South Korean cryptocurrency exchange Bithumb is at the center of two significant developments impacting the local market. First, the exchange has announced a temporary suspension of all deposit and withdrawal services for the Hedera (HBAR) token, effective 9:00 a.m. UTC on March 18, 2025. This measure is a standard operational pause to support a scheduled and substantial Hedera network upgrade, ensuring network stability and safeguarding user assets during the transition. Spot trading for HBAR pairs will remain operational throughout the maintenance, which has no specified end time and will last until the upgrade is complete and Bithumb's systems are verified.
Concurrently, Bithumb faces severe regulatory pressure. The Korea Financial Intelligence Unit (KoFIU) has issued a preliminary notice of a six-month partial business suspension for alleged anti-money laundering (AML) and know-your-customer (KYC) failures. The proposed sanction, which could be finalized as early as March, would primarily restrict new customers from making external crypto transfers, while existing users retain access to Korean won trading and deposits. This action follows a major operational error in February where Bithumb mistakenly credited users with 620,000 Bitcoin, causing a 17% flash crash in BTC/KRW prices and prompting regulator scrutiny.

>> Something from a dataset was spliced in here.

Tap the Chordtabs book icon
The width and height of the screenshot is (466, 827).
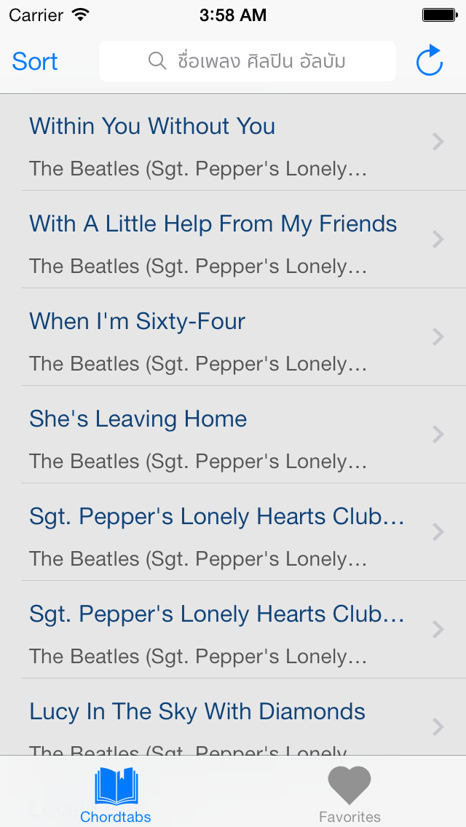(x=116, y=786)

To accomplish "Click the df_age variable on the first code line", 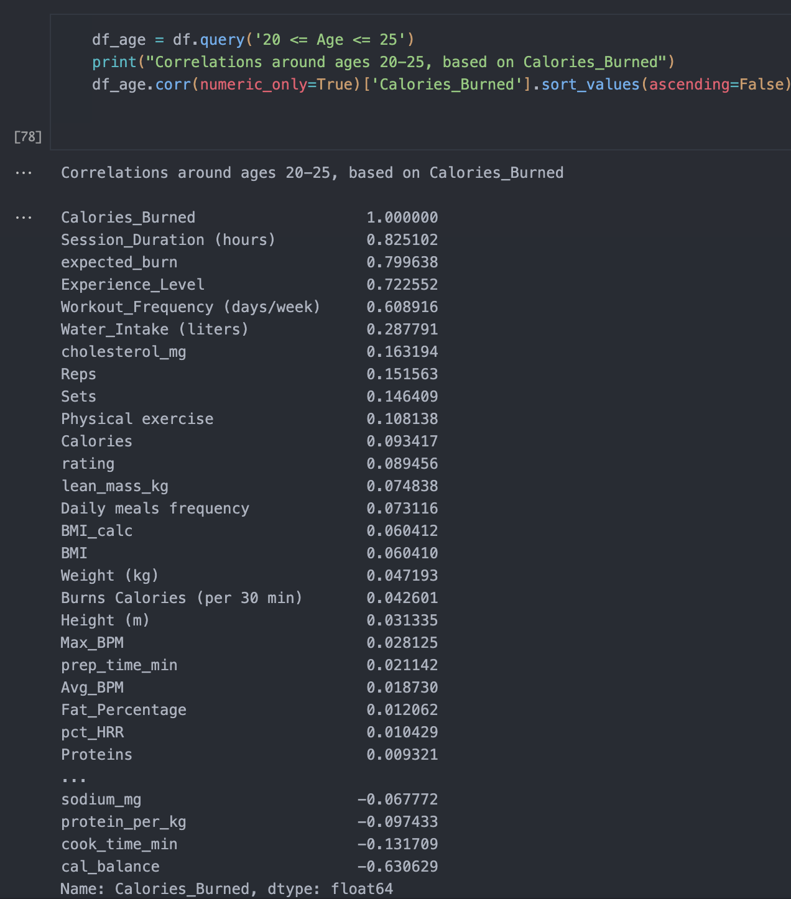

The regulatory action threatens South Korea's market structure and a key pricing signal. Bithumb is the country's second-largest exchange, commanding 24.8% of won-denominated trading volume as of February, with market leader Upbit holding 58.4%. Together, they control roughly 96% of Korean crypto volume. Constraining Bithumb risks further centralizing activity on Upbit, potentially distorting the "kimchi premium"—the spread between Korean won and global dollar prices for Bitcoin, which is a closely watched gauge of regional retail sentiment. The premium, which has ranged from over 10% to under 1% in recent years, could become a noisier signal, reflecting market access friction as much as genuine demand.
This enforcement is part of a broader regulatory tightening in South Korea ahead of the Financial Action Task Force's 2028 mutual evaluation. Other exchanges like Upbit, Korbit, Coinone, and Gopax have also faced fines or reviews. The dual approach of formalizing crypto infrastructure while enforcing strict compliance creates tension in a highly concentrated market, potentially accelerating capital flight to overseas platforms. The situation is amplified by recent turmoil in traditional Korean financial markets, including a sharp equity selloff and foreign capital outflows.